Although she isn’t classically trained, Loretta Barrett Oden definitely is a chef. Her start in the industry comes from a time when she was figuring out how to provide for herself.
Oden had traveled west after her boys grew up, in search of a new adventure. She told News 4 that after a while, though, reality set in.
“Loretta, you’re going to have to do something to make a living. What’s it going to be and what do you know how to do? So cooking pops up in my mind,” said Oden.
Oden and one of her sons joined up to start a restaurant in Santa Fe.
“We were going to continue our research into Native foods and serve this food in this restaurant,” said Oden. “It was called the Corn Dance Cafe.”
Neither of them had any experience in the business, but they had plenty of experience in the kitchen.
“We opened this place and it just went like gangbusters,” said Oden.
The Corn Dance Cafe was such a hit that they opened a second location.
Oden said she had been bitten by the Native foods bug, always looking for new ways to share Native heritage.
“We’re not all just Indians, you know? We’re very, very different people, different languages, different traditions and certainly a different food culture,” said Oden. “That’s when the touring got serious and I traveled across the country.”
Oden was invited to universities and tribes to share what she knew about Native foods.
“And as we trek across the country with the menu, we find an amazing diversity of people and food,” said Oden. “So it’s kind of my way of teaching a history lesson. I feed it to people.”
Eventually, she made her way back to Oklahoma, ready to start her next adventure with a project she’d been excited about for years: First Americans Museum.

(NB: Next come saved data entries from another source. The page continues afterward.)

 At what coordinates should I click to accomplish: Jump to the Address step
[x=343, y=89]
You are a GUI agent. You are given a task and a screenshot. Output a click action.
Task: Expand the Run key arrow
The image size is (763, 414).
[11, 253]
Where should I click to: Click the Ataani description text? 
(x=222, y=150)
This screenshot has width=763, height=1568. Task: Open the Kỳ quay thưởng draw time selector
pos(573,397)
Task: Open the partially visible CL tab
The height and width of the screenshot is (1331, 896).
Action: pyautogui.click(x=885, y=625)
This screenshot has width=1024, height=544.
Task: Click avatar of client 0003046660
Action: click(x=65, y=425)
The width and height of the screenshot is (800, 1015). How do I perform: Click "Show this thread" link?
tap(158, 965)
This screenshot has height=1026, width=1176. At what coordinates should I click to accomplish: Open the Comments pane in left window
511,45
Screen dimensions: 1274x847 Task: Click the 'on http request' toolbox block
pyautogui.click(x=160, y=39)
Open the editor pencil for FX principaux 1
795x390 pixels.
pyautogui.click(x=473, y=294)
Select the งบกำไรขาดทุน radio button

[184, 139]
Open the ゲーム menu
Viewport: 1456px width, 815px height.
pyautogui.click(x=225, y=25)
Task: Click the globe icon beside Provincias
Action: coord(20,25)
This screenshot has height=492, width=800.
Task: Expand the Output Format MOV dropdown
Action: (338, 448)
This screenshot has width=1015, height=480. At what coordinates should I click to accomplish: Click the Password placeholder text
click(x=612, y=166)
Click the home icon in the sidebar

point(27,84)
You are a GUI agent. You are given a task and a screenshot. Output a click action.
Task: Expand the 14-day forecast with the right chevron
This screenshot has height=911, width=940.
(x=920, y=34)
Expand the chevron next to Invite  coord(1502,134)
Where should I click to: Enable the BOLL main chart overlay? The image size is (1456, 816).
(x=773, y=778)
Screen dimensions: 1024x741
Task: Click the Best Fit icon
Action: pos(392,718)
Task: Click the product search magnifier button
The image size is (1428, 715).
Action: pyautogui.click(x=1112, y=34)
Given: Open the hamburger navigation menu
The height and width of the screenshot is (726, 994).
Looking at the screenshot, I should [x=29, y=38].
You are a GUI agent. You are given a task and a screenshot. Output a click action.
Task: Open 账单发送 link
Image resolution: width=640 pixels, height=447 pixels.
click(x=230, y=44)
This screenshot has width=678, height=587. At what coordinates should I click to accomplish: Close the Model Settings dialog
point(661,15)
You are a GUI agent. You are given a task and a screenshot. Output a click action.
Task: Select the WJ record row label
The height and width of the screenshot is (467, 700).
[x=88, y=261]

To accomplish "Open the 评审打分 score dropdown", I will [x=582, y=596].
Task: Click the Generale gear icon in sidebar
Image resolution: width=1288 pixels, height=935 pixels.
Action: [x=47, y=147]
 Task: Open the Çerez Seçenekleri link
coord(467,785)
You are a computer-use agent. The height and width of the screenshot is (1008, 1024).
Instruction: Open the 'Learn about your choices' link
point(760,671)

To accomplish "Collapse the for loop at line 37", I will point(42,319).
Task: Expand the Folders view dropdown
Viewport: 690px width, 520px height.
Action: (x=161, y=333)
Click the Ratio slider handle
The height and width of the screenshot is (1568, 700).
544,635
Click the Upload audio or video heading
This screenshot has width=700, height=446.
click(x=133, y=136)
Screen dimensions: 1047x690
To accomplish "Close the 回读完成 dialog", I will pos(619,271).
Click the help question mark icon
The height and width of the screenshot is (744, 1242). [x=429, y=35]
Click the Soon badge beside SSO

“I said, you know, when and if this happens, I want to do the food,” said Oden.
So, she did. Today, Oden acts as the chef consultant at FAM, offering advice and knowledge on Native recipes for the museum’s restaurants.
“Who could ever have imagined that I, growing up in Oklahoma, and just an ordinary person, housewife, mom, would be doing what I’m doing now, and it still kind of blows me away,” said Oden.
Oden is a member of the Citizen Potawatomi Nation.
She’s traveled across the country, as well as Europe and Asia to share her knowledge and cuisine.
Oden told News 4 that it’s been an amazing journey and she hopes to have many more years to continue doing what she loves.
You can get a taste of her food at First Americans Museum, which recently opened in Oklahoma City.